I would have liked it more if they pick a lane:

1 - is it a cozy builder? So remove every mention of the rest from the store page. The management part feels more like a visual novel than real management anyway.

2 - Is this is Studio simulation?

Then things to build, how much I can build per day, characters unlocked should be based on the capacity of my studio (devs, designers, musicians), not on how much stuff I already put in the world.

And how much people I can afford to hire, to depend on how much people are playing the game.

This game would be perfect for me if 3 things:

  • I had more freedom to make quests.
  • could import or design assets to the world
  • could let my friends play the MMO.

Store: https://store.steampowered.com/app/3340480/Lets_Build_a_Dungeon_Demo/

Goblin Vike: The Thief Tycoon

The gameplay loop is fun, alternating between dungeon exploring and stealing wares, selling the findings in your shop, and some visual novel dating stuff (give items to named NPC).

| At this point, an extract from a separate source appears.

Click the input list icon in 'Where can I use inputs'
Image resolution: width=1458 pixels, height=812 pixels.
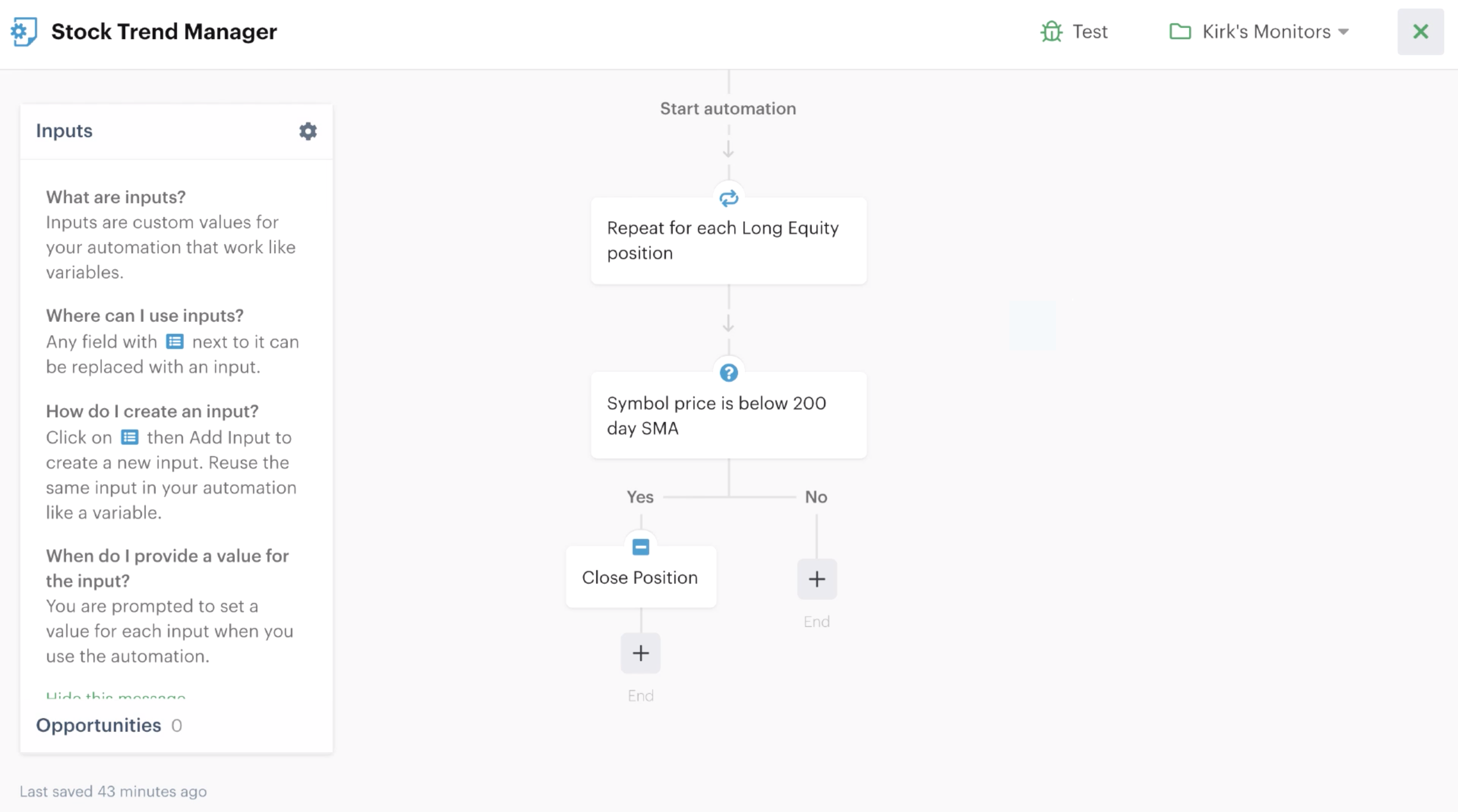point(175,342)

From the little video, I was led to believe that I would be stealing from explorers, but I was mostly stealing from monsters and getting the rewards from the dungeon.

Remember the Gen-AI art that slip through my highly sophisticated filter (clicking on cool things)? This was it. There is no disclaimer on the store page, the author is saying the arts are being updated and for people to test it again. That is a bit vague if they will update the store with a disclaimer or remove the “placeholders”, maybe it is because the replies are also machine translated. So only time will tell. The irony, the studio name Art Thieves.

Overall the game is well-made, I hope Art Thieves come clean with their Gen-AI usage.

Store: https://store.steampowered.com/app/3859960/Goblin_Vyke_The_Thief_Tycoon_Demo/

Lootbane

Another disclaimer: highly addictive, I should not be recommending this as this is a game I would not let my kids or anyone dear to me play. But I assume you are a responsible adult that can make decisions by yourself.

https://store.steampowered.com/app/4151480/Lootbane_Demo/

At first I was enjoying the easy mechanics, you choose between 3 directions to take, it can mean many things, fight monster, heal, a chance to buy stuff, etc… There is no guess or surprises, it shows the options to you. Maybe the surprise will be what will be the next set of choices. Should I heal now? Or fight now and hope there is a new healing spot in the next fork of the road?

I did not know what the story was about, I was just trying to reach further. Most of my fun was about trying to reach further and test new builds.

It gets all that addictive elements from loot-them-all like World of Warcraft that you pop a monster and have a chance to get something like in a slot-machine. Well, anything that triggers that reward dopamine you have in games and shortens the time spam between them.

One of the ways they reach that effect is with the auto-battler.

  1. Start the game
  2. Sent your team to a battle

  3. Profit

There are concepts like equipment and followers. I guess if they tweak those, add some overlapping loose connected story or questlines. I would feel less guilty about playing this slot-machine.